Each of Nepali leaders, elevated into iconic status by their media and cadres, preach party’s separate manifestoes even in a condition of electoral alignments, gather followers and disagree with each other on ideology, sociology and history of party formation. The supporters split from each other and indulge in quarrel and mutual accusation, endorsing their leaders’ differing versions of ideas about formulating electoral strategy and help them monopolise leadership in each election, despite the temptation of Nepali voters to defeat the incumbent party in power on each occasion. 

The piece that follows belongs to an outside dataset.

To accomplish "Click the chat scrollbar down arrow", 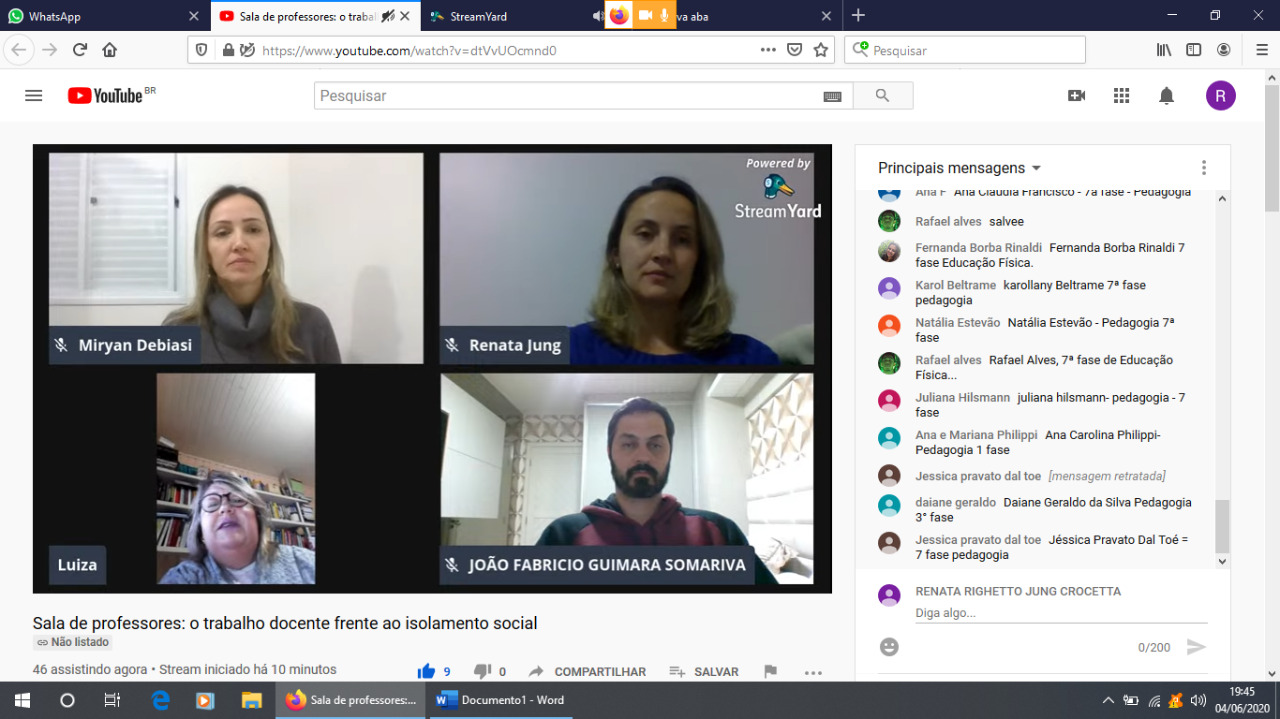I will coord(1221,562).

In Nepal, the old system of politics has not been able to manage the influence of media, money and technology thus revealing a hiatus between what voters want, what they think about politics and how it operates to keep the status quo tether. This hiatus is prompting them to actualise constitutional possibilities for a shared form of democratic public life, not a zero-sum game. This, however, demands a fair equality of opportunity in elections so that political leaders can be smoothly circulated in the infrastructures of democracy and the political system, each pins faith in the values, principles and institutions of constitution and abides by its rules as a highest average utility to them. The parochial, apathetic and alienated voters must be educated about the principles and practices of democracy, opportunities and political choices so that they become stakeholders and find a reason to be committed to participate in electoral politics.

(Former Reader at the Department of Political Science, TU, Dahal writes on political and social issues.)